Мария кивнула. Кусок мыла легко мылился в его широких ладонях, и она, не отрываясь, наблюдала за тем, как он время от времени опускал его в воду, а затем проводил им по груди, оставляя на ней пенистые полоски.

– Трудно подобрать нужные слова в разговоре с вами, миледи.

Щеки у нее вспыхнули, когда он заметил, что она подглядывает.

– Мне кажется, вы вполне способны удовлетворить мою просьбу и больше не обескураживать меня.

– Ну ладно, спрашивайте.

– Я хочу, чтобы вы встретились со своим народом. Убедитесь лишний раз, что им ничего дурного не сделали. А потом скажите им, что теперь их правителем является Хью, что они должны добросовестно на него работать.

Наконец он отказался от всякого притворства.

– Не знаю, смогу ли я это сделать, – ответил он, и это было чистой правдой.

– Почему же? – спросила она. Как назло, Мария почувствовала, как подступают слезы. Она не позволит ему дерзко ей перечить. Что бы на ее месте сказал в такой ситуации Хью, столкнувшись с таким упрямым глупцом?

– Если вы не можете этого сказать, то я велю надеть на вас наручники и вы останетесь в них до тех пор, пока вы этого не сделаете.

Эта угроза, как она сразу заметила, ничего не дала, лишь укрепила его решимость не оказывать ей никакой поддержки.

Ротгар, подавшись вперед, обеими руками ухватился за края лохани. Теперь оба его глубоких шрама находились у нее прямо перед глазами.

– Я хочу, чтобы вы знали следующее, миледи. Я на самом деле носил норманнские наручники, но это было самое слабое для меня испытание.
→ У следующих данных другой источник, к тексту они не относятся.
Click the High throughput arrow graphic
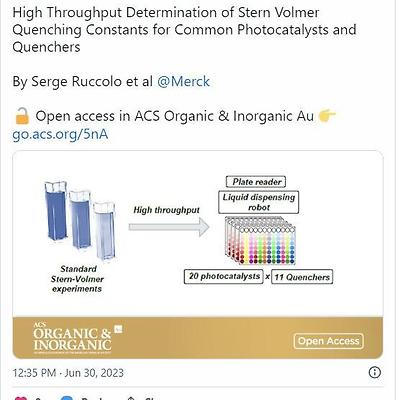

И палач; придумывающий для меня различные пытки, никогда не слышал от меня ничего другого, кроме легкого стона. Ваша просьба вырвет у меня сердце из груди. Так что дерзайте!

– Я вижу, что ошиблась, решив поговорить с вами, – сказала она сквозь зубы. Губы ее, казалось, окаменели от гнева. Она лихорадочно думала о том, что же предпринять, чтобы добиться его согласия, и в голову ей вдруг пришло имя Гилберта с его жестокими методами, которым она то и дело пыталась положить конец.

Она начала излагать перед ним идеи Гилберта, хотя все ее существо протестовало против этого.

– Ваша смерть – это всего лишь пустяк. Мне кажется, можно принести в жертву одного-двух кормильцев, чтобы их бездомные, умирающие с голоду, просящие милостыню вдовы и дети могли служить примером для других. Можно и проткнуть мечом одного-двух пискливых младенцев. Люди Хью ворчат, выражают свое недовольство, – если я отменю запрет на изнасилование, они снова начнут улыбаться и в животах сакских женщин будут расти дети норманнов. Со временем, я думаю, народ Лэндуолда образумится и сам придет ко мне с повинной.